Social listening is something that can be easily done through monitoring social media mentions for your company and your competitors (it’s good to know what’s working for them!). Here’s a blog from Marketing Land that features the top six social listening tools, and worth a read if you want to go down this route.

3. Find your keywords

Now that you think you know what they’ll be searching, they basically become your keywords (or variations of). But to make sure, you want to find out what words or phrases work best to describe the topic you’re writing about. For example, “ankle sprain” ranks better than “twisted ankle”. Google is also pretty smart and associates words and phrases. The focus is on ‘intent’ of the searcher, rather than an exact keyword match, so if one of your keywords is ‘ankle sprain treatment’, then ‘treatment for ankle sprains’, and ‘how do you treat an ankle sprain’ are also likely to be associated with your keyword.

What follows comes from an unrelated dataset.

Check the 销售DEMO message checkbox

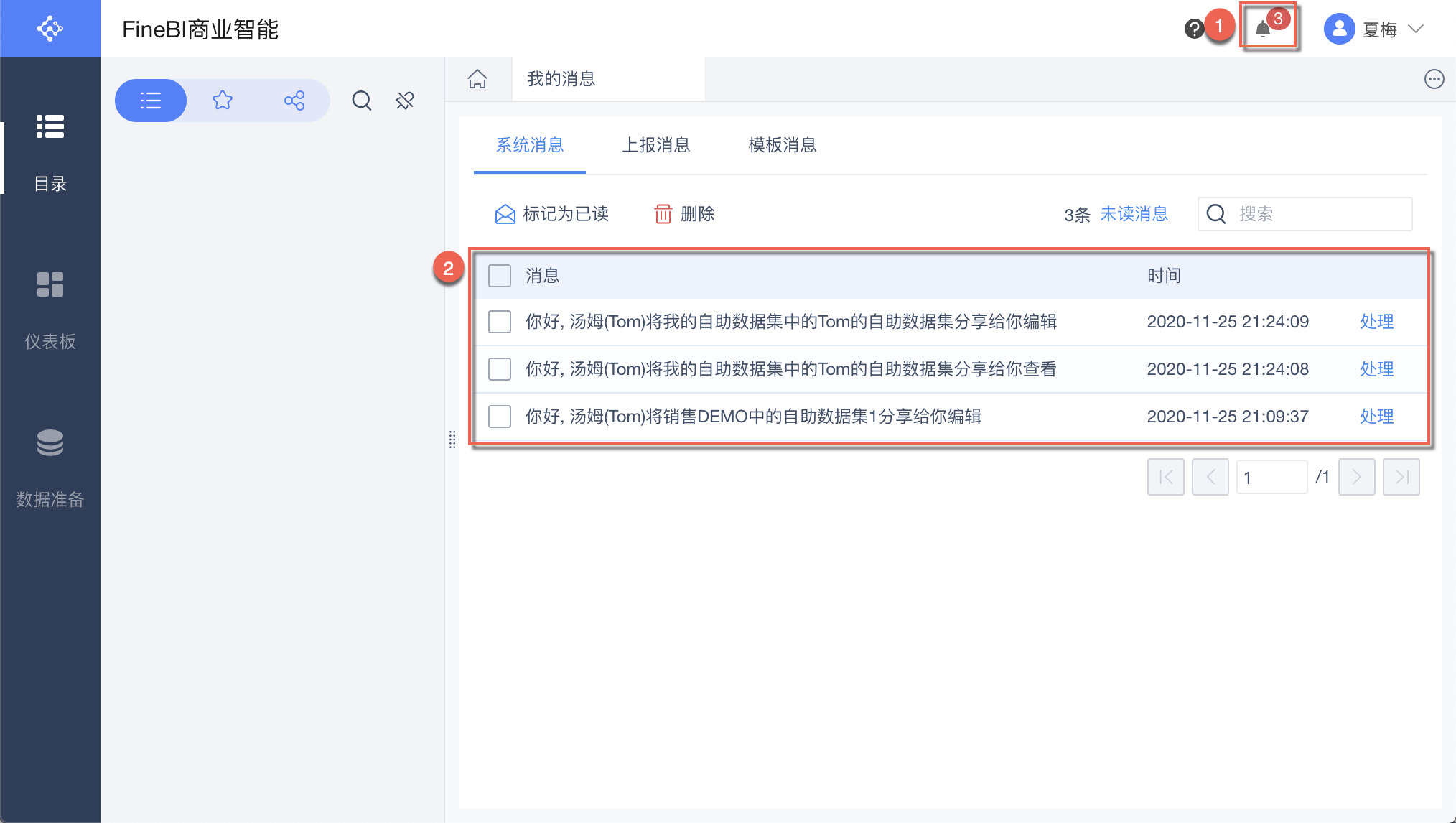[x=500, y=417]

To check related keywords and suggestions, try the free version of www.moz.com. If you’re willing to spend some money there are websites such as Google adwords (you can also create an account and use their keyword planner for free without actually placing an ad), and a paid version of Moz that gives you more detail. If in doubt, hire an expert who is experienced in writing for SEO, who can part some of their wisdom onto you!

3. Frequency of Keywords

It’s important that when we write, we use these targeted keywords and phrases, but is there too many times you can include these? Yes there is! This is called keyword stuffing or over-optimising. Here’s one strong piece of advice: If you’re trying to include a key word or phrase and it doesn’t flow naturally in the text, don’t include it! Opinion is out on whether there is an ideal percentage of keyword use against the page’s word count (which is called keyword density) – some say 2-5% of your words should be keywords or phrases… Most SEO experts say keyword density is out… It’s 2018 and user experience wins over numbers, which brings me to point four…

4. Write for humans

It’s an assumption that when writing for SEO you write for algorithms, but actually, writing for humans is a must, as the human’s action of deciding whether that page is relevant can increase or decrease your SEO ranking.

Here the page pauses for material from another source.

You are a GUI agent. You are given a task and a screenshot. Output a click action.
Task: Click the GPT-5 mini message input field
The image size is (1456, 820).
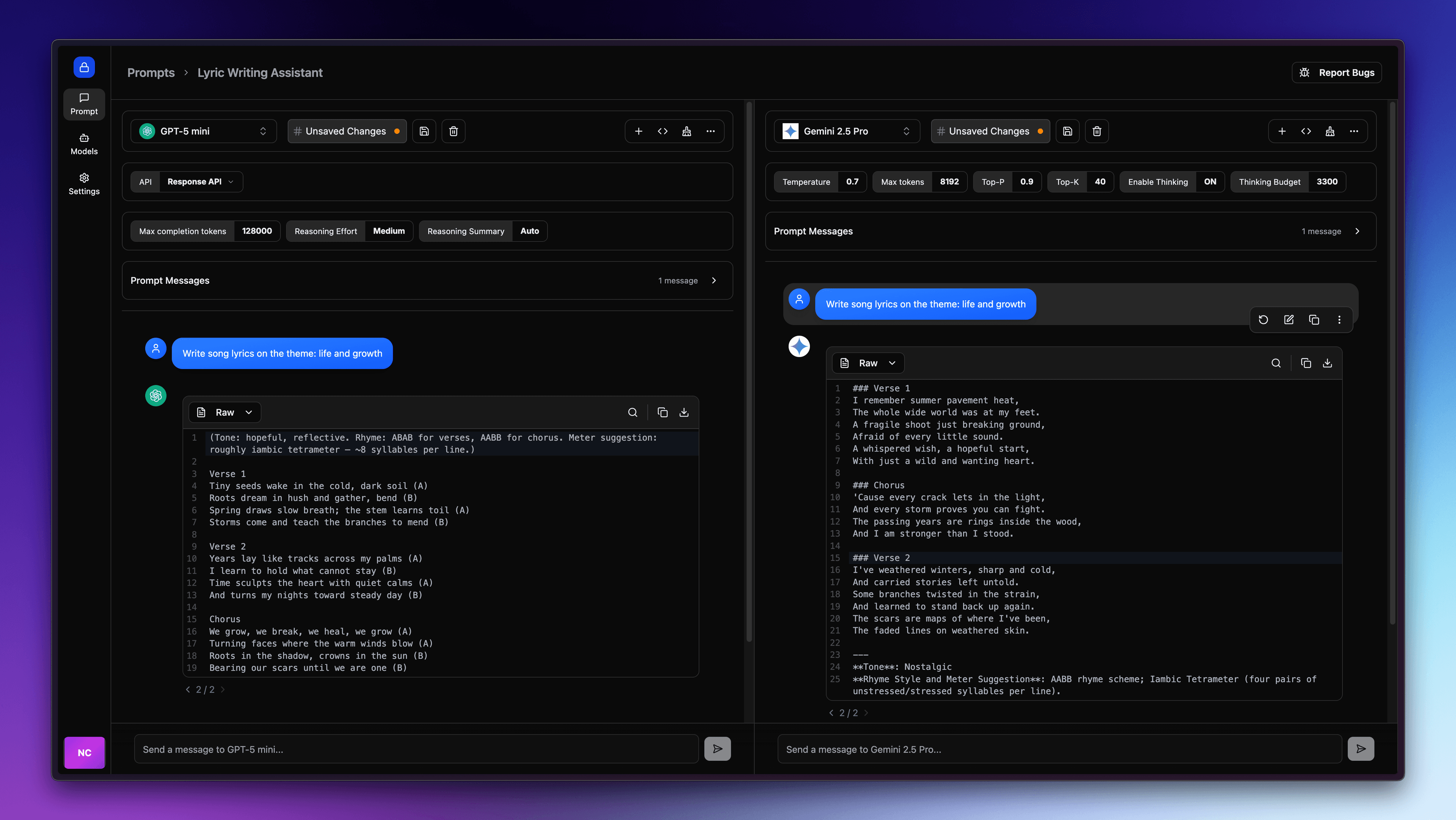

This is where we re-visit “understand what the searcher is looking for” and then give them the answer. Your blog or web page should be helpful and give the user the information they need, presented in an easy to read manner, formatted for the screen of their choice.

If your blog is only about causes of an ankle sprain, don’t start throwing in ‘ankle sprain treatment’ keywords unless you are going to include information on how to treat the ankle sprain. This may increase your google rankings initially, but you’ll very quickly drop. When people realise they aren’t getting what they need from your page, they’ll hit the back button and choose another site. Google follows this behaviour (of course!), knows your site isn’t quite right for the searcher’s keyword and will lower your ranking… So don’t do it!

Writing for humans is also much more likely to result in social sharing, which means more visits to your web page. Add in relevant photos/video, alt-text for photos, headings and a URL that all include some version of your keyword, and you’re onto a winner.

SEO can be quite complex, but for a beginner, if I had to wrap it up and stuff it in a nutshell, I would say: “Figure out what your audience is searching for and use those key words and phrases naturally throughout well-written content that easily gives the searcher the information they’re looking for.”